The next question to determine is whether under the contract between the parties the failure of the
purchaser to pay any of the quarterly installments on the purchase price automatically gave rise to
the forfeiture of the amounts already paid and the reversion of the shares to the corporation. The
contract provides for interest of the rate of six per centum per annum on deferred payments. It is
also provides that if the purchaser fails to pay any of said installments when due, the said shares are
to revert to the seller and the payments already made are to be forfeited in favor of said seller. The
respondent corporation contends that when the petitioners failed to pay the installment which fell due
on or before July 31, 1937, forfeiture automatically took place, that is to say, without the necessity of
any demand from the corporation, and that therefore the resolution of August 1, 1937, authorizing
the refund of the installments already paid was inapplicable to the petitioners, who had already lost
any and all rights under said contract.

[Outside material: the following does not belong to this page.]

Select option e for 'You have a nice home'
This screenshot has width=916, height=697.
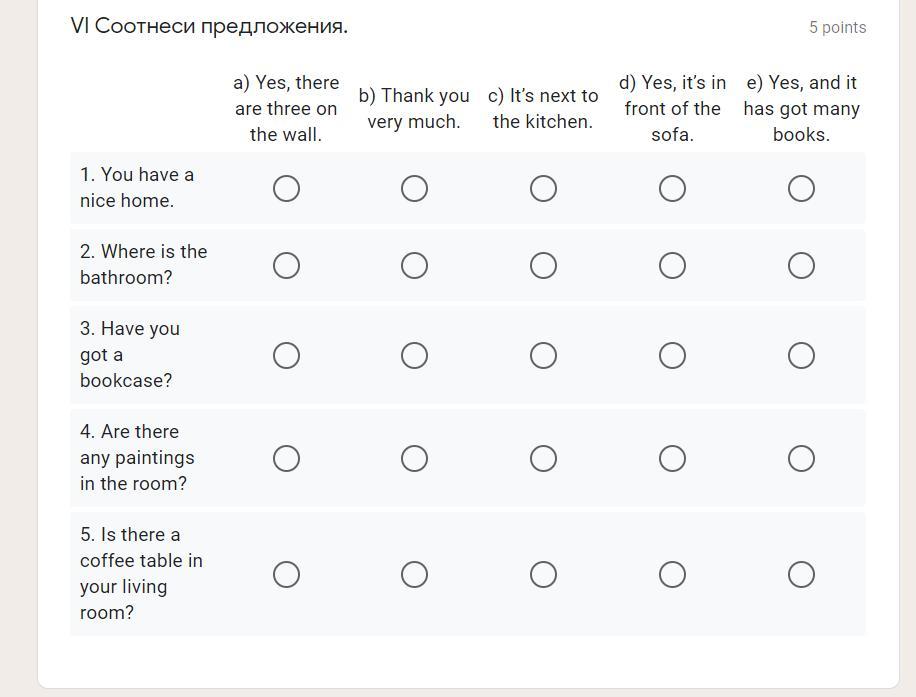coord(801,189)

The contention is, we think, untenable. The provision
regarding interest on deferred payments would not have been inserted if it had been the intention of
the parties to provide for automatic forfeiture and cancelation of the contract. Moreover, the contract
did not expressly provide that the failure of the purchaser to pay any installment would give rise to
forfeiture and cancelation without the necessity of any demand from the seller; and under article
1100 of the Civil Code persons obliged to deliver or do something are not in default until the moment
the creditor demands of them judicially or extrajudicially the fulfillment of their obligation, unless (1)

the obligation or the law expressly provides that demand shall not be necessary in order that default
may arise, (2) by reason of the nature and circumstances of the obligation it shall appear that the
designation of the time at which that thing was to be delivered or the service rendered was the
principal inducement to the creation of the obligation.
Is the resolution of August 1, 1937, valid? The contract in question being one of purchase and not
subscription as we have heretofore pointed out, we see no legal impediment to its rescission by
agreement of the parties. According to the resolution of August 1, 1937, the recission was made for
the good of the corporation and in order to terminate the then pending civil case involving the validity
of the sale of the shares in question among others. To that rescission the herein petitioners
apparently agreed, as shown by their demand for the refund of the amounts they had paid as
provided in said resolution. It appears from the record that said civil case was subsequently
dismissed, and that the purchasers of shares of stock, other than the herein petitioners, who were
mentioned in said resolution were able to benefit by said resolution. It would be an unjust
discrimination to deny the same benefit to the herein petitioners.
We may add that there is no intimation in this case that the corporation was insolvent, or that the
right of any creditor of the same was in any way prejudiced by the rescission.
The attempted revocation of said rescission by the resolution of August 22, 1937, was invalid, it not
having been agreed to by the petitioners.
Wherefore, the judgment of the court of appeals is hereby reversed and another judgment will be
entered against the defendant Silang Traffic Co., Inc., ordering it to pay to the plaintiffs Sofronio T.
Bayla, Venancio Toledo, Josefa Naval, and Paz Toledo, the sums of P360, P375, P675, and P675,
respectively, with legal interest on each of said sums from May 28, 1938, the date of the filing of the
complaint, until the date of payment, and with costs in the three instances. So ordered.
Yulo, C.J., Moran, Paras and Bocobo, JJ., concur.